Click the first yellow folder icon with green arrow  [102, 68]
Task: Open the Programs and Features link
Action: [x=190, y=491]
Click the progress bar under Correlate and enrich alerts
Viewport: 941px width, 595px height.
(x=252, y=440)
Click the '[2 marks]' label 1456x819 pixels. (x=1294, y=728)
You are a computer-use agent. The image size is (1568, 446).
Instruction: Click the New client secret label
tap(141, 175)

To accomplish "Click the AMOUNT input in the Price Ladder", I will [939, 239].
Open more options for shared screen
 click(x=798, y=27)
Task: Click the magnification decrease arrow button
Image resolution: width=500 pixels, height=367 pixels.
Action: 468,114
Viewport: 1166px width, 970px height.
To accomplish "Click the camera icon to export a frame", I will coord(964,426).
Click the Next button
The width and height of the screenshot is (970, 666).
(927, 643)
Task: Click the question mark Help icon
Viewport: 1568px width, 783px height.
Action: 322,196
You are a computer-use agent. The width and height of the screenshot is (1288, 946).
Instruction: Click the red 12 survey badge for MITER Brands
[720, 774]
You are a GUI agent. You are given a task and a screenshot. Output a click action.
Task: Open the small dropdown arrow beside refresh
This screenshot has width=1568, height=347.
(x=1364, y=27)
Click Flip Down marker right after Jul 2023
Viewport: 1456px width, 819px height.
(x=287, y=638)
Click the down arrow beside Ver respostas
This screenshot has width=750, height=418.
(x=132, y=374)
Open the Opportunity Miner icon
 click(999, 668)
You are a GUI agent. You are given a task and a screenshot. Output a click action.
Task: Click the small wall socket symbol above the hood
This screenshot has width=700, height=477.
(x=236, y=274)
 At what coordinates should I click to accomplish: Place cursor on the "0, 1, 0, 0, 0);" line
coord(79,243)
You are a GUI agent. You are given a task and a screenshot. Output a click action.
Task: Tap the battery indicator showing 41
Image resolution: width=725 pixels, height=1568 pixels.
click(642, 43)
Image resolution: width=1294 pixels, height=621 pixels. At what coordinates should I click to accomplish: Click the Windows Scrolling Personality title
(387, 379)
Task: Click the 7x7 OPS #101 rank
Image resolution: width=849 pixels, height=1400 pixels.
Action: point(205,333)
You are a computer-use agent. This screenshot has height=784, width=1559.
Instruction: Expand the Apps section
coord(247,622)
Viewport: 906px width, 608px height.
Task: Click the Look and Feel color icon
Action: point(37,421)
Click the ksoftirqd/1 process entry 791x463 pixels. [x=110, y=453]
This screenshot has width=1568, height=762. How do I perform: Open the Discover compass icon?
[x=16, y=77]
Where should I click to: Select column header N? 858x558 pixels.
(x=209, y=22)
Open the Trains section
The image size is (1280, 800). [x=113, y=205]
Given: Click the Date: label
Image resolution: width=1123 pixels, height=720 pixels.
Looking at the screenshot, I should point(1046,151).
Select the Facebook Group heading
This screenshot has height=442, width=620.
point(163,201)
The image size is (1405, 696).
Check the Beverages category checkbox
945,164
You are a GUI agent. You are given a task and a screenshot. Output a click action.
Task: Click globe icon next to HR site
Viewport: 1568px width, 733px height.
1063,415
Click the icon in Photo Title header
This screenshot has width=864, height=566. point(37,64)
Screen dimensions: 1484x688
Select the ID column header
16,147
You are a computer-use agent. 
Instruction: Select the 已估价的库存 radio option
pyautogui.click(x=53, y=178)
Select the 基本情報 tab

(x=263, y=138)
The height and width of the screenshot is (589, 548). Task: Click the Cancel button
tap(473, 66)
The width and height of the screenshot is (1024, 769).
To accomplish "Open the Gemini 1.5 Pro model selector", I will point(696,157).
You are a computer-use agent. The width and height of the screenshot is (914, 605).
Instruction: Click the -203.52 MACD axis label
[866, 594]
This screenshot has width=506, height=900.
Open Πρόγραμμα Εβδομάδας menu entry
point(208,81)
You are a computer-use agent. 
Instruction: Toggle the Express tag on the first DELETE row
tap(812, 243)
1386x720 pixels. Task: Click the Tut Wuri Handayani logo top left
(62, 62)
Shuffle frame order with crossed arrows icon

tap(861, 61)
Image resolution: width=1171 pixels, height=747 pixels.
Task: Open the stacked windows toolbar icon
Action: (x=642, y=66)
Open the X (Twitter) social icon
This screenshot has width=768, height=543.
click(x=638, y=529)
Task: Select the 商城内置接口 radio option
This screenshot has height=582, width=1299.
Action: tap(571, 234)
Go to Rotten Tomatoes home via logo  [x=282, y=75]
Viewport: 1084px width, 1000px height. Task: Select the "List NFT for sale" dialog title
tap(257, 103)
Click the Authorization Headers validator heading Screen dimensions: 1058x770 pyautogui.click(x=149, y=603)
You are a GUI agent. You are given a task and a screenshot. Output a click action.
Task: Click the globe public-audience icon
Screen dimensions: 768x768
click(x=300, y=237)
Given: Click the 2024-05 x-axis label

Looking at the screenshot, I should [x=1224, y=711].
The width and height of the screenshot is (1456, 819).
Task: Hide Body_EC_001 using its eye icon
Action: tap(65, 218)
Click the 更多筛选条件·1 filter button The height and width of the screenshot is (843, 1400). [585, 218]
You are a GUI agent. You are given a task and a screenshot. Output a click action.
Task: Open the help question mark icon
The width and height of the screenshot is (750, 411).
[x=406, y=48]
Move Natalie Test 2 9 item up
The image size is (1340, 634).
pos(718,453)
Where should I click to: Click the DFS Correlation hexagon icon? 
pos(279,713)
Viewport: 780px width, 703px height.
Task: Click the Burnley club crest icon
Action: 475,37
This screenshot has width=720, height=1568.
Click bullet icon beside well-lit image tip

+ + + + +

Which lines of the data contain the word "size"? Pull out each one.

• _Response to the task_:
You are a computer-use agent. The image size is (1568, 446).
The image size is (1280, 800). [x=113, y=205]
The image size is (1405, 696).
The image size is (1340, 634).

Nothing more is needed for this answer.